[Stored data — start]
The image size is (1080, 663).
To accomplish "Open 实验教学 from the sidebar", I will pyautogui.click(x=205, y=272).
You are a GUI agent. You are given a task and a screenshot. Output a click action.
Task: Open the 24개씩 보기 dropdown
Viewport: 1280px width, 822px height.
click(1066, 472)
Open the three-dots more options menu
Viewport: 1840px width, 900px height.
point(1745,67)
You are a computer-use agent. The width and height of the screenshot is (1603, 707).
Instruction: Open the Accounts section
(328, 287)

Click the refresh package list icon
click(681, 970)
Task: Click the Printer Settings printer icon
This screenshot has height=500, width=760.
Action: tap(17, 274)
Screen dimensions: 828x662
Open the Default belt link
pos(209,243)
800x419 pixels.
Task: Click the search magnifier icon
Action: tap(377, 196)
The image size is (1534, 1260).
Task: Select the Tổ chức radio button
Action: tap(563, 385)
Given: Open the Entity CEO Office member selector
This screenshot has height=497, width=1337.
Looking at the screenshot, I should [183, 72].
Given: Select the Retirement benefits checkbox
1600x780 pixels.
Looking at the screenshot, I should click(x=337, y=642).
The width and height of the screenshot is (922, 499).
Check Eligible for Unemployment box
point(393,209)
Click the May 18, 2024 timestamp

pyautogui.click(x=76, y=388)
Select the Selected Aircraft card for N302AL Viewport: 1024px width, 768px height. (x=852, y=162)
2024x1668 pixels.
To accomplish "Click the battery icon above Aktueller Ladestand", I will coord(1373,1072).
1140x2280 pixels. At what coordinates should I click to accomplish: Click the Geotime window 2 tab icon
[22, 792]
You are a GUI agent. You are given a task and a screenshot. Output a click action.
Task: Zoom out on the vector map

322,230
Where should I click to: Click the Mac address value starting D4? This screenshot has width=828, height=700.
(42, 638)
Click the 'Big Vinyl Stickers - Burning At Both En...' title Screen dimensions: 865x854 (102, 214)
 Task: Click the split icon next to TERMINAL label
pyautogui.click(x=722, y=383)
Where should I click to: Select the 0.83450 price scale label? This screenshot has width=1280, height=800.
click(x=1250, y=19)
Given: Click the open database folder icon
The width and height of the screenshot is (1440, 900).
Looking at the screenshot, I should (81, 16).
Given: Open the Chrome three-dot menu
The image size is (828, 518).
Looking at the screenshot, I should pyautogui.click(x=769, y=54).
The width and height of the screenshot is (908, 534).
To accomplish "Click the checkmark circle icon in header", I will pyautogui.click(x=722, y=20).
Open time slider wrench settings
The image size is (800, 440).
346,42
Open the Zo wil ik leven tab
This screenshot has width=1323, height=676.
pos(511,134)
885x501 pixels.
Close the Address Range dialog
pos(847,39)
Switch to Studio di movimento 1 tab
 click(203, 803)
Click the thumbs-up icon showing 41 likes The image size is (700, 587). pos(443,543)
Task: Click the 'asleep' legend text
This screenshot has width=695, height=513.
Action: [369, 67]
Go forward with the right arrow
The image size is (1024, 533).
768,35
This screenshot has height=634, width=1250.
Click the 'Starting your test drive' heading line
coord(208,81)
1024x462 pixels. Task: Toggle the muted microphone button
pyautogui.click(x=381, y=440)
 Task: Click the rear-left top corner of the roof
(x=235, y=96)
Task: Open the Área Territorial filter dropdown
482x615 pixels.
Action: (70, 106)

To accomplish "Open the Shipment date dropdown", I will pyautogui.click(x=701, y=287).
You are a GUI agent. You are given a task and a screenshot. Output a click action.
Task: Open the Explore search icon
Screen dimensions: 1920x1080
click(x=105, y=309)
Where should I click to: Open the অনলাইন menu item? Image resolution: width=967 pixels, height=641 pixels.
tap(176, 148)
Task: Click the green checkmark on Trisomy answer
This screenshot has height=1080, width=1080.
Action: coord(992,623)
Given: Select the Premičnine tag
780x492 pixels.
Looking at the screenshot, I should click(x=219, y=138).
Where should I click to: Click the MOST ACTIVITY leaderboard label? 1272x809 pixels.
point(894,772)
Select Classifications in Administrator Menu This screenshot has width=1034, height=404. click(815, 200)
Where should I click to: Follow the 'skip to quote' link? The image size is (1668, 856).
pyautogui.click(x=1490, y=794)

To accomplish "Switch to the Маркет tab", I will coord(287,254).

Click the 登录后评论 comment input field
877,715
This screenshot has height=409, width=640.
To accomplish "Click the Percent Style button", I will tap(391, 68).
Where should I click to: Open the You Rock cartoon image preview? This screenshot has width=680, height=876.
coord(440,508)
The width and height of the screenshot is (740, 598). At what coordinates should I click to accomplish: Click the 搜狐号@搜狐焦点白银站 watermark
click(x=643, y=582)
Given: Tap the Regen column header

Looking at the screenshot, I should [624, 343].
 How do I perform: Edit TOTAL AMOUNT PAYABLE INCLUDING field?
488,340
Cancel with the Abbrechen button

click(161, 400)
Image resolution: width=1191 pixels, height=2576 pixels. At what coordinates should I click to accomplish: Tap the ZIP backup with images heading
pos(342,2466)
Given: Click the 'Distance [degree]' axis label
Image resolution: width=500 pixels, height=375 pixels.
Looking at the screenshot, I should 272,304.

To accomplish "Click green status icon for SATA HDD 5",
[Stored data — finish]
## Work instruction
Look through the records above and please copy every line in which the string "green" occurs.

## Solution for this problem
Task: Click the green checkmark on Trisomy answer
To accomplish "Click green status icon for SATA HDD 5",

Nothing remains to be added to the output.